Могут возразить, что в экономике и теории принятия решений эти проблемы преодолены. Однако этот вывод основан на недоразумении. В теории спроса, например, допускается, что предпочтения потребителей удовлетворяют разнообразным постулатам: они определяют полное упорядочение на множестве альтернатив и обладают свойствами выпуклости и непрерывности и другими подобными свойствами. Исходя из этих допущений, можно показать, что существует функция полезности, которая соответствует этим предпочтениям в том смысле, что одна альтернатива выбирается вместо другой, если и только если значение функции для выбранной альтернативы больше. Эта функция характеризует выбор индивида, то, что он фактически предпочитает, при допущении, что его предпочтения удовлетворяют определенным условиям. Она ничего не говорит вообще о том, как человек упорядочивает свои решения в столь согласованном виде, не говоря уже о том, что она явно не может претендовать на то, чтобы быть процедурой выбора первого лица, которой человек может разумно следовать, поскольку она лишь фиксирует результат его осмотрительных расчетов (deliberations). В лучшем случае те принципы, которым, согласно мнению экономистов, должен удовлетворять выбор рациональных индивидов, могут быть представлены как некоторые рекомендации, учитываемые при принятии решения. Но понятые таким образом, эти критерии представляют собой просто принципы рационального выбора (или их аналоги), и мы возвращаемся опять к осмотрительной рациональности27.
Кажется бесспорным, таким образом, что нет никакой преобладающей цели, следование которой согласуется с нашими обдуманными ценностными суждениями.
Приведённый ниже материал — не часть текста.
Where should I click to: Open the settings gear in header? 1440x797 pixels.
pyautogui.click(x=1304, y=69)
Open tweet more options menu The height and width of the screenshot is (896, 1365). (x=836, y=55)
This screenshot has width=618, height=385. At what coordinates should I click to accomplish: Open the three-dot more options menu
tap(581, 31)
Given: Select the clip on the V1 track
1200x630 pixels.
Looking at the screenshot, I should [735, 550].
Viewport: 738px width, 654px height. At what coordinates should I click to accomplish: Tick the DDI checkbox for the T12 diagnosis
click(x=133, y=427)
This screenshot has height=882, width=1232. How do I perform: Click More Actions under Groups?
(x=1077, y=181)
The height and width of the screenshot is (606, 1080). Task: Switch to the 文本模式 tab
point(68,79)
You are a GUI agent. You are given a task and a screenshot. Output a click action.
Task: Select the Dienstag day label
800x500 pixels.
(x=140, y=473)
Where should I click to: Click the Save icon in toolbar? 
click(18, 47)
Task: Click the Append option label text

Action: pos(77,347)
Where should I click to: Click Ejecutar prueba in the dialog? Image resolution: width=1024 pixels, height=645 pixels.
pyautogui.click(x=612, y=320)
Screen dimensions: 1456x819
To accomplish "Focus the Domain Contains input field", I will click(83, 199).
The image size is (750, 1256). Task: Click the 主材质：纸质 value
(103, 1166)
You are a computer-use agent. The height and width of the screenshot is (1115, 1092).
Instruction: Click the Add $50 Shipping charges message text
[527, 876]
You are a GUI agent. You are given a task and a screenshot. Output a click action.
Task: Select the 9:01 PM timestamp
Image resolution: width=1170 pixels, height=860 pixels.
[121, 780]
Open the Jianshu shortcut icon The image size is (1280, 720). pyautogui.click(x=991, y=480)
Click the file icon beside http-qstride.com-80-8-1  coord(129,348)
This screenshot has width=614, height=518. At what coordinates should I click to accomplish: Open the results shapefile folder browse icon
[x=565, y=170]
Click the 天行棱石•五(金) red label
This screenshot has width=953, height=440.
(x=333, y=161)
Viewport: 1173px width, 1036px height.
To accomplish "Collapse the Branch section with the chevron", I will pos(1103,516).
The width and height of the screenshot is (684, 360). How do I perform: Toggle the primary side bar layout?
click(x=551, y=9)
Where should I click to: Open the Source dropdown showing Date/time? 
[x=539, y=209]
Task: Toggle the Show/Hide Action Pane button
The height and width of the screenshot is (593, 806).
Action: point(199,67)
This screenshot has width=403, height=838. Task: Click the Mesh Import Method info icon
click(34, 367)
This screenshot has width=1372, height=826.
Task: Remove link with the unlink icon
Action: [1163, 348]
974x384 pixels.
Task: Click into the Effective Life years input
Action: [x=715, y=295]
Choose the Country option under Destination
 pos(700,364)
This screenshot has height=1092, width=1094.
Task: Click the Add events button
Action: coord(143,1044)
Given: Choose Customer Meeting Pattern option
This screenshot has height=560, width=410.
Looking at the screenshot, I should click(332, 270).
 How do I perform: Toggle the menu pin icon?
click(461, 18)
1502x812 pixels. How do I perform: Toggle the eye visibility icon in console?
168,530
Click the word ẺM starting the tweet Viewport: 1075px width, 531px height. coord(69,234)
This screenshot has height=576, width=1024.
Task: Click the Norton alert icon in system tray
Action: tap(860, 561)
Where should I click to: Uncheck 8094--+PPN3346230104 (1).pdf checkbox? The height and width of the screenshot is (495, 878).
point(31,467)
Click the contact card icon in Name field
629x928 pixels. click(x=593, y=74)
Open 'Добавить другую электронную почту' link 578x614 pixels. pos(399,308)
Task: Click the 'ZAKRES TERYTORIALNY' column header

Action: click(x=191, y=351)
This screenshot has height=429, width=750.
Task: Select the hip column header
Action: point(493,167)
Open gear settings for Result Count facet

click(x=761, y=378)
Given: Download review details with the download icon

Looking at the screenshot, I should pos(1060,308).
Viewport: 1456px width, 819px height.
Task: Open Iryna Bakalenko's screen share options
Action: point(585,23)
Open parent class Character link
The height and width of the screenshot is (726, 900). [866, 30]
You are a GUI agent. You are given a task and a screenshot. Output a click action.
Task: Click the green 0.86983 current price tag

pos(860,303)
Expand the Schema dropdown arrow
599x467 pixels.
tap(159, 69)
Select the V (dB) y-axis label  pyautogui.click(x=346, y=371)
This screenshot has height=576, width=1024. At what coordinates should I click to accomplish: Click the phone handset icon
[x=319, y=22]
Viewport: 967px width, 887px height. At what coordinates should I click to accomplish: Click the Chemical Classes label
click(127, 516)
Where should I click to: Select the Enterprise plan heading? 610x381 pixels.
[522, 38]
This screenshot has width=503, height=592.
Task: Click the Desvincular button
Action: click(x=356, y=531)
Охватывающая цель реализации рационального жизненного плана — это совершенно другое. Однако неспособность гедонизма дать рациональную процедуру выбора вовсе не должна вызывать удивление. Виттгенштейн показал, что ошибочно постулировать особое специальное переживание для объяснения того, как мы можем отличить воспоминания от воображаемого, мнения от допущений и также для других умственных действий. Точно так же маловероятно, что некоторые виды приятных чувств могут определять единицу измерения, использование которой объяснит возможность осмотрительного расчета. Ни удовольствие, ни какая другая определенная цель не могут играть роли, которую гедонисты хотели бы им приписать28.